Copy, from the data below, every line that has "marker" in it.

Stored data:
····················

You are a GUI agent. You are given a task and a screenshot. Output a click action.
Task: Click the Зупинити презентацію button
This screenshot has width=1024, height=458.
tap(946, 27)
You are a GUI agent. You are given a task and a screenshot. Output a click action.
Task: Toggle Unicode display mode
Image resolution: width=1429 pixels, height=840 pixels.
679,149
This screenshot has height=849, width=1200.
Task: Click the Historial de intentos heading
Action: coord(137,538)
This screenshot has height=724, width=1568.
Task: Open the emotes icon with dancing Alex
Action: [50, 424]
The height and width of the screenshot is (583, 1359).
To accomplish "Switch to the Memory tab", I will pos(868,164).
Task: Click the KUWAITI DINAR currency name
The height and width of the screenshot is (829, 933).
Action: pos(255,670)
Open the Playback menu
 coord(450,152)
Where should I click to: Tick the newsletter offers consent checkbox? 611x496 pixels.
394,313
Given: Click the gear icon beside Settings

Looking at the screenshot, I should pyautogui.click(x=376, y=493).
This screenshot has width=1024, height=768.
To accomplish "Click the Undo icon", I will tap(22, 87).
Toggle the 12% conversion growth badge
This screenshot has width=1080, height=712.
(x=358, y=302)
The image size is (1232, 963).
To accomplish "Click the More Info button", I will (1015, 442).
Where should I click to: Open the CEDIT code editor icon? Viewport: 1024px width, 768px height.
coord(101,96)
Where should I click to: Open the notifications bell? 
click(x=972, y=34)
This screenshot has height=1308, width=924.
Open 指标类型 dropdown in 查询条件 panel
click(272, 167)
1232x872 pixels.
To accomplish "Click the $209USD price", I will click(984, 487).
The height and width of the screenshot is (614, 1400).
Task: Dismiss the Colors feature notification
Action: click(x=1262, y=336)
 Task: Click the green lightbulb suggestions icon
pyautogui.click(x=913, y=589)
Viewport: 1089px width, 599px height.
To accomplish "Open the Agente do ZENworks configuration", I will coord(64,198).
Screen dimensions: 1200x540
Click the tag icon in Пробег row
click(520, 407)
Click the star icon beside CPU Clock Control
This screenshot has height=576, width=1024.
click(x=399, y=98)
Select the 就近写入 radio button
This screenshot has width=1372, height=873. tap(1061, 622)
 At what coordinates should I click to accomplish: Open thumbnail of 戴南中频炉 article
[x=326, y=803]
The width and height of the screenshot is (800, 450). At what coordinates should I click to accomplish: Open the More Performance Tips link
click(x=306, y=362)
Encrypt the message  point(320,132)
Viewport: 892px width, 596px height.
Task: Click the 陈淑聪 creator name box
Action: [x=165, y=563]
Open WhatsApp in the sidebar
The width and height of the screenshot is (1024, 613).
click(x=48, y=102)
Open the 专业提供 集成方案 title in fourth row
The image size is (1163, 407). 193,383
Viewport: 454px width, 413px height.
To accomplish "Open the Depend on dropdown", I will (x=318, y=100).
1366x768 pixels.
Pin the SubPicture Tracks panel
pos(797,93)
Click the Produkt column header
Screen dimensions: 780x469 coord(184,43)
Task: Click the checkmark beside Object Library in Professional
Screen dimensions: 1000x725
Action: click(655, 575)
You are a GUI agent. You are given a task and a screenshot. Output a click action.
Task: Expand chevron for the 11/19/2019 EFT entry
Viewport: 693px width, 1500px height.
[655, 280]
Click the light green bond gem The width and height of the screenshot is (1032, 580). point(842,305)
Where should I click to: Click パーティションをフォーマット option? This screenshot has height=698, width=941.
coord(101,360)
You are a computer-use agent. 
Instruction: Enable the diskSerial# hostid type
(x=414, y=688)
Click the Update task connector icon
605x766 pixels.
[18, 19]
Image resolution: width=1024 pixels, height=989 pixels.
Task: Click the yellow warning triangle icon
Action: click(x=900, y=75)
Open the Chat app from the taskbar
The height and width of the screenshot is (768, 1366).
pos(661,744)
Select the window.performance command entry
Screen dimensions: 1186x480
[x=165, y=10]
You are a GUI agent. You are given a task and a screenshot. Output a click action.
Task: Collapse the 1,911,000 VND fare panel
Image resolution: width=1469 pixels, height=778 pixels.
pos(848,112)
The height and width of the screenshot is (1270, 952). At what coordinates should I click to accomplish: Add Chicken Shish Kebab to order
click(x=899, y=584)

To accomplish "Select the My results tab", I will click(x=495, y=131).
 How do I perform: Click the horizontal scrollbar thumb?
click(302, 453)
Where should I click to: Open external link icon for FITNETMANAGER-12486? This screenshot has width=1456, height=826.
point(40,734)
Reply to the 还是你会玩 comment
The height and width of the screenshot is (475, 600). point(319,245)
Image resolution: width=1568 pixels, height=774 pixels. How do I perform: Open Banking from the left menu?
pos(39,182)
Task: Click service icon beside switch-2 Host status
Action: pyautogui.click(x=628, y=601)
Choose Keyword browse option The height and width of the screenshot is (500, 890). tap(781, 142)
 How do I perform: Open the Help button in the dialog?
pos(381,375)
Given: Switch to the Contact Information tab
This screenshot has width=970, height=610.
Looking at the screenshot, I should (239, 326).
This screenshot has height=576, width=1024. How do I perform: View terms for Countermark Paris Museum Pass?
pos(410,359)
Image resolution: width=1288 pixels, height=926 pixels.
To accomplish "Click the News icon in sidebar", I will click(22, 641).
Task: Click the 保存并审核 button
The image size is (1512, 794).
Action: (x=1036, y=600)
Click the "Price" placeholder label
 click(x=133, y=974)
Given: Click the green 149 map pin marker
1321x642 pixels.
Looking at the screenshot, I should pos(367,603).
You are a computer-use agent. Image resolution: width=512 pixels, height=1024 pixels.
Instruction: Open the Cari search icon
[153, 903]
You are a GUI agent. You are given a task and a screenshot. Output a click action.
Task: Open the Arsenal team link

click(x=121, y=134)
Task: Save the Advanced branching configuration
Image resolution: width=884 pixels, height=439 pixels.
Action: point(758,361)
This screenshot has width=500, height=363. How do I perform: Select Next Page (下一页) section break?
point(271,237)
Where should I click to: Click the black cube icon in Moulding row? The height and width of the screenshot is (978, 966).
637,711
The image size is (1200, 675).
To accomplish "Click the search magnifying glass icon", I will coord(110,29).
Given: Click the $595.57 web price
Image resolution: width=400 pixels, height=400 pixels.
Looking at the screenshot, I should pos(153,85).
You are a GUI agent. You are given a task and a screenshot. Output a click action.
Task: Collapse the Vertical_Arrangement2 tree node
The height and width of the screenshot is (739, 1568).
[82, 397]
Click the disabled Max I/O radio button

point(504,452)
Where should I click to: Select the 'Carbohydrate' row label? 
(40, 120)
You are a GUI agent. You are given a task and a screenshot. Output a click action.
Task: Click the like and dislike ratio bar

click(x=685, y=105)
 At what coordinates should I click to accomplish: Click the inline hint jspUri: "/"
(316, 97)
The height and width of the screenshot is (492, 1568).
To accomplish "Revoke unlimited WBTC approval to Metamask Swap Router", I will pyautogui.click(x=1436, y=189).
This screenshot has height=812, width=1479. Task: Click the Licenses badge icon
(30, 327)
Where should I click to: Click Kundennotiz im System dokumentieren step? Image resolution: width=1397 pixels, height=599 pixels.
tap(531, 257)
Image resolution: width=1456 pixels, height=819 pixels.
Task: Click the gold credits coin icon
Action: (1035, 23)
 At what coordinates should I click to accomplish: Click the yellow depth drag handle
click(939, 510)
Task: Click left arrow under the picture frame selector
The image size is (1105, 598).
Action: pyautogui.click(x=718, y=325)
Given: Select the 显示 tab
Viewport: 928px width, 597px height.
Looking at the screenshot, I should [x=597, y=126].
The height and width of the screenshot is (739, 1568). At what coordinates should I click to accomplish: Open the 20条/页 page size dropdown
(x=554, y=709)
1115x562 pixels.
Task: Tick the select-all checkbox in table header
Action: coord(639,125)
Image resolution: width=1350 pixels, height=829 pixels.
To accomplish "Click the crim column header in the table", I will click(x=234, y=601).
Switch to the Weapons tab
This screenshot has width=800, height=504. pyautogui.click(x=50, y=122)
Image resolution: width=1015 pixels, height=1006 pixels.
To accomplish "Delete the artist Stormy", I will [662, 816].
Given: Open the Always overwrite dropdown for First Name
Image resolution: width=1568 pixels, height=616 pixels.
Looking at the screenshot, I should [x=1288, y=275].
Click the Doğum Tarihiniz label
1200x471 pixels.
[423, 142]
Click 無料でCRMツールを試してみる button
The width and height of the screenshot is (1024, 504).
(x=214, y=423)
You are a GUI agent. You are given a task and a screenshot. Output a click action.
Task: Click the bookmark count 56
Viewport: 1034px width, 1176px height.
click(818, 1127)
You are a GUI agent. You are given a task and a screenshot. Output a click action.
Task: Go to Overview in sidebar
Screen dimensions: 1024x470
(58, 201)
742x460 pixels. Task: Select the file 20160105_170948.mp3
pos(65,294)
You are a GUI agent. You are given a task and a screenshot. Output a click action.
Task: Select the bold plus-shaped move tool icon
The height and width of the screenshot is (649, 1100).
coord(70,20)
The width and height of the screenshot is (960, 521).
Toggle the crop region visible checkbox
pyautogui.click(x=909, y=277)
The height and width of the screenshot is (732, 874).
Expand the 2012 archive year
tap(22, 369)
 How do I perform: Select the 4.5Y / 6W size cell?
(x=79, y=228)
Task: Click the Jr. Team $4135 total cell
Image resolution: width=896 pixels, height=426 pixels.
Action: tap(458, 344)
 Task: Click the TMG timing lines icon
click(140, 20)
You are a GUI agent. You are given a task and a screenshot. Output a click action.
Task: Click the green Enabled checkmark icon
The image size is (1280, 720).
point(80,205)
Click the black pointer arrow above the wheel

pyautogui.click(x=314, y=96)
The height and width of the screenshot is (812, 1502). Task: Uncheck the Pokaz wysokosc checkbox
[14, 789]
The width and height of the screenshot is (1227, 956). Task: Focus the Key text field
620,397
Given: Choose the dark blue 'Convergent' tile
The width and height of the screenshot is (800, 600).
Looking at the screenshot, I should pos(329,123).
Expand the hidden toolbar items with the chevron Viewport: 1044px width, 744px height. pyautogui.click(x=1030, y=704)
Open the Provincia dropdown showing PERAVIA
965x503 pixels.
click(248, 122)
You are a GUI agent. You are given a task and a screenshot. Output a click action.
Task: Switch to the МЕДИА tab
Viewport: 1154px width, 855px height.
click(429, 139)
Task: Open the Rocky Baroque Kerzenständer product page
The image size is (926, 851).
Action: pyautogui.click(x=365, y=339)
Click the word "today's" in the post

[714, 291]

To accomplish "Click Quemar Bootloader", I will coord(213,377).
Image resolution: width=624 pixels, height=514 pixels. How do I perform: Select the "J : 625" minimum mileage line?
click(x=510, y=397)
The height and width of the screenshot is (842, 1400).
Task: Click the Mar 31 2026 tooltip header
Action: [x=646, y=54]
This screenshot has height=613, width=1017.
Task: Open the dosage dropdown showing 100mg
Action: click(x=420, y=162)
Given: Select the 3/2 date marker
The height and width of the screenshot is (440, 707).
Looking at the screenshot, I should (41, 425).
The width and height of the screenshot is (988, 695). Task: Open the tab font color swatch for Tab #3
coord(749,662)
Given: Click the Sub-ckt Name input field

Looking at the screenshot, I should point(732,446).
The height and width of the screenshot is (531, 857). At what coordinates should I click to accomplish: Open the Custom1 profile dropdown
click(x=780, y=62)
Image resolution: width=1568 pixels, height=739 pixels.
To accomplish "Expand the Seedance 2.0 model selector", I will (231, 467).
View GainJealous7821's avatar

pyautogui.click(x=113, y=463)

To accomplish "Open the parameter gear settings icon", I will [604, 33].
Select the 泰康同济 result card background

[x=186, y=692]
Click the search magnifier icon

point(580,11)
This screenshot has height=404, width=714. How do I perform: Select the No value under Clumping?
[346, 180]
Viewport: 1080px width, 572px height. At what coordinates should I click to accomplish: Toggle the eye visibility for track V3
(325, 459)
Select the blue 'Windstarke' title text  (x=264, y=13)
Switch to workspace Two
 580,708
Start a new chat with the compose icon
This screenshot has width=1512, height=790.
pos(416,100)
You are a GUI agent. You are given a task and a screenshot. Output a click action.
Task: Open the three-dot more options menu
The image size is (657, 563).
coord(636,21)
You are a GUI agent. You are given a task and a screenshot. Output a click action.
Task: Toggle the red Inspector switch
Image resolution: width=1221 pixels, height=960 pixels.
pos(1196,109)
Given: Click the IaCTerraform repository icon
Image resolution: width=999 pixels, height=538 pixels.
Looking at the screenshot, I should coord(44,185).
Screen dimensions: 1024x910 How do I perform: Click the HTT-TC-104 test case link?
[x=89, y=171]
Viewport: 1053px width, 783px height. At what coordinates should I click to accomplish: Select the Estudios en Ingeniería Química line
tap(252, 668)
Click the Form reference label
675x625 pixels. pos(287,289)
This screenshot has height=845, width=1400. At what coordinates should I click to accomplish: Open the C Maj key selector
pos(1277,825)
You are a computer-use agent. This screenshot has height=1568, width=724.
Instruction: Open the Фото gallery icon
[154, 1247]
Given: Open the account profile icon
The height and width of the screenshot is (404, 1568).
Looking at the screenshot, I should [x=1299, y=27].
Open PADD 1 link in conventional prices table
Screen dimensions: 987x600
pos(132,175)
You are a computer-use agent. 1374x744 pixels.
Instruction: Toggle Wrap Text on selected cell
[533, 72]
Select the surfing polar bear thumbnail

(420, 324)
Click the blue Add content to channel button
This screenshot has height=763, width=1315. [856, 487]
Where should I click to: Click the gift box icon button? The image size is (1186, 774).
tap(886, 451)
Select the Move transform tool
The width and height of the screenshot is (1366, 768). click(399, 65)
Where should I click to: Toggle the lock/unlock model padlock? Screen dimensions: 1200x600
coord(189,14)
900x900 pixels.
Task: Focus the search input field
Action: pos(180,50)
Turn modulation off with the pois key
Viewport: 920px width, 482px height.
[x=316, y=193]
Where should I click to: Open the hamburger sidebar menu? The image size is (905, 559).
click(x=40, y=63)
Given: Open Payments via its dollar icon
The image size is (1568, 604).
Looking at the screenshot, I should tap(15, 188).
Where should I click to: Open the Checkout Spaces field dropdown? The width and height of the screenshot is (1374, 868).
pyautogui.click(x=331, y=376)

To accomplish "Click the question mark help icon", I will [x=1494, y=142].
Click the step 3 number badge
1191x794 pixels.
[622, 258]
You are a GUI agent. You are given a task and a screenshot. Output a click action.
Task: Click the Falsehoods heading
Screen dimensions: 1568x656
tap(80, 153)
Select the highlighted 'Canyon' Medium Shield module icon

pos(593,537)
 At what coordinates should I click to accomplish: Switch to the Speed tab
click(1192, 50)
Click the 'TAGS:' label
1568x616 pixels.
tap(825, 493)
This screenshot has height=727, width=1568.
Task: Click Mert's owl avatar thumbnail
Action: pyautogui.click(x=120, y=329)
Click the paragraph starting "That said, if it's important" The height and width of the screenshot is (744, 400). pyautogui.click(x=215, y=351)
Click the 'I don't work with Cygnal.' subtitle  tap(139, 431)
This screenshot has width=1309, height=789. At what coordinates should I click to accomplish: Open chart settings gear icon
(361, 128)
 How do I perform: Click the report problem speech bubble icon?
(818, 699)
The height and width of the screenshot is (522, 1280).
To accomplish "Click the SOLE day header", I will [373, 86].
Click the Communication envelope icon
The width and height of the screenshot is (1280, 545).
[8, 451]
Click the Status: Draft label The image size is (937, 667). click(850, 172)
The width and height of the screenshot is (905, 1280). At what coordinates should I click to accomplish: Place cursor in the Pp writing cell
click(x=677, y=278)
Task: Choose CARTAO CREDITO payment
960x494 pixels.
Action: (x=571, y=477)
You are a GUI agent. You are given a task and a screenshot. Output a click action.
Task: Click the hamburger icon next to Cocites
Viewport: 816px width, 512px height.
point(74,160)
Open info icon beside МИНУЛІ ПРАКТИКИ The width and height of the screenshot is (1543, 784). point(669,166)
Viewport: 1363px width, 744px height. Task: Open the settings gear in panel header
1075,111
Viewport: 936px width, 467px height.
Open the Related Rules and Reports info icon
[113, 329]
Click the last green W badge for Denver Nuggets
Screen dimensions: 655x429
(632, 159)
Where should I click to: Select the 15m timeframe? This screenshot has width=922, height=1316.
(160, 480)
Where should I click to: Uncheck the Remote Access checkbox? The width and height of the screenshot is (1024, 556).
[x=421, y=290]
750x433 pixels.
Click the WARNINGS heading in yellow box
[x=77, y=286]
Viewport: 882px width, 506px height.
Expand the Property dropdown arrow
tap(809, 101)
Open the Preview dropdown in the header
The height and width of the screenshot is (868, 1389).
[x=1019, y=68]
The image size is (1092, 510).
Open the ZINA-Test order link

····················

EXPECTED ANSWER →
Given: Click the green 149 map pin marker
Given: Select the 3/2 date marker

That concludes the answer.